Which city in America has the worst drivers? When I asked this questions, many people guessed New York or Los Angeles. How about the city with the safest drivers? According to a recent report released by The Allstate Insurance Company, Fort Collins in Colorado is the safest driving city in America, meaning that its drivers are the least accident-prone while Washington DC is the least safe city in America. Making sense of this report is an excellent opportunity to demonstrate elementary methods in descriptive statistics.
The report, called Allstate America’s Best Drivers Report, ranks America’s 200 largest cities in terms of car collision frequency with the goal of identifying which cities have the safest drivers. The report is produced using Allstate claim data. The report can be downloaded in this link or can be seen here (a copy of the report). Reporting of this report can be found in here and here.
The numerical summary that is used to measure the safety of the drivers in a city is the average time (in years) between auto collision among the drivers in that city. According to the report, the average driver in Fort Collins, Colorado will experience an auto collision every 14 years (the national average is 10 years). In contrast, Washington DC is at the bottom of the report, where the average driver will experience an auto collision every 4.8 years. The top 5 safest cities are:
Obviously, the higher the measure of average years between collision, the safer the city. The lower the measure, the less safe the city on average. In addition of looking at the top and bottom of the report, we can look at a few other cities that we care about, perhaps several metropolitan areas. For example, Los Angeles’ measure of average years between collisions is 6.6 years while New York’s is 7.3 years, both worst than the national average, but not as worse off as some people imagine. Glancing at the report, one can see that larger cities tend to have larger measures of average years between collisions. However, in order to make the data in the report come to life, we need more organized ways of looking at the data.

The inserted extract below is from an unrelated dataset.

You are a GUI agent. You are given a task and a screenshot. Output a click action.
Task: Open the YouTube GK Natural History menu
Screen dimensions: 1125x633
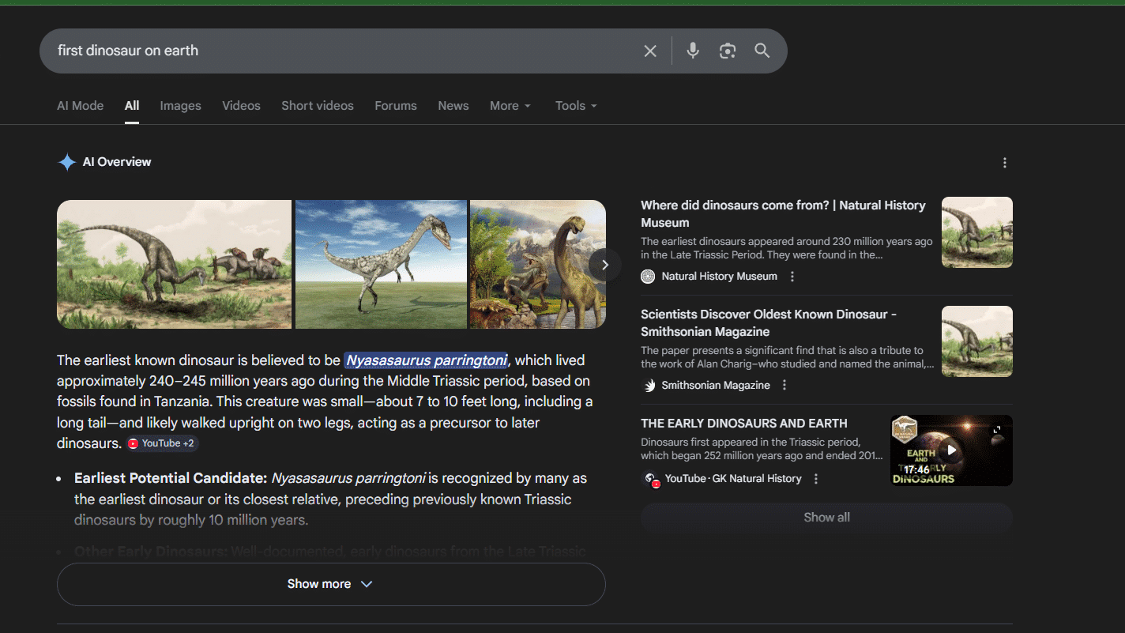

To make sense of data, we start with a graph and then use numerical summaries. A good visual representation of the data can reveal overall patterns and relationship. A graph shows important features of the data, for example, the shape of the data (describing how the data are distributed over their entire range), where the data are centered, how small or big is the spread of the data (whether the data are closely clustered around the center or widely dispersed from the center) and whether there are extreme data values that stand apart from the overall shape (these are called outliers). We will also look at some numerical summaries to confirm what we see in the graph. All of these activities help us tease out the patterns and meaning of the data.
The following shows the measurements of average years between collisions for the largest 193 cities in America. The data are ordered from smallest to largest. The full report from Allstate can be downloaded here. A copy of the report can also be found here.
Using a Graph
Using a histogram is an effective way of conveying a visual sense of all the data. A histogram divides the entire range of the data into intervals of equal length and shows the number of the data values that fall within each interval. In the case of average years between collisions, we use the interval length of 1. Since the data range is 4.8 to 14, we use the intervals 4 to 4.99, 5 to 5.99 and so on. To aid the construction of the histogram, we first summarize the counts in a frequency distribution. For example, there are 1 data value that falls within 4 to 4.99, 3 data values that fall within 5 to 5.99 and so on.
The following is the frequency histogram of the average years between collisions. The height of a bar represents the number of cities whose average years measures are within that range.
The shape of the histogram is essentially symmetrical. It is symmetrical around its peak and it tapers down on each side. The height of the left-most bar is one. So is the right-most bar. They are the least safe and the safest cities, Washington DC and Fort Collins, Colorado, respectively. The other cities are somewhere in between this range and are distributed more or less according to a bell-shaped curve.
Using Numerical Summaries
The center of the distribution is with the peak of the histogram, the bar over the interval of 9 to 9.99. So in a typical city, the average years between collision for a driver is about 9 to 10 years. The following shows several numerical summaries of interest.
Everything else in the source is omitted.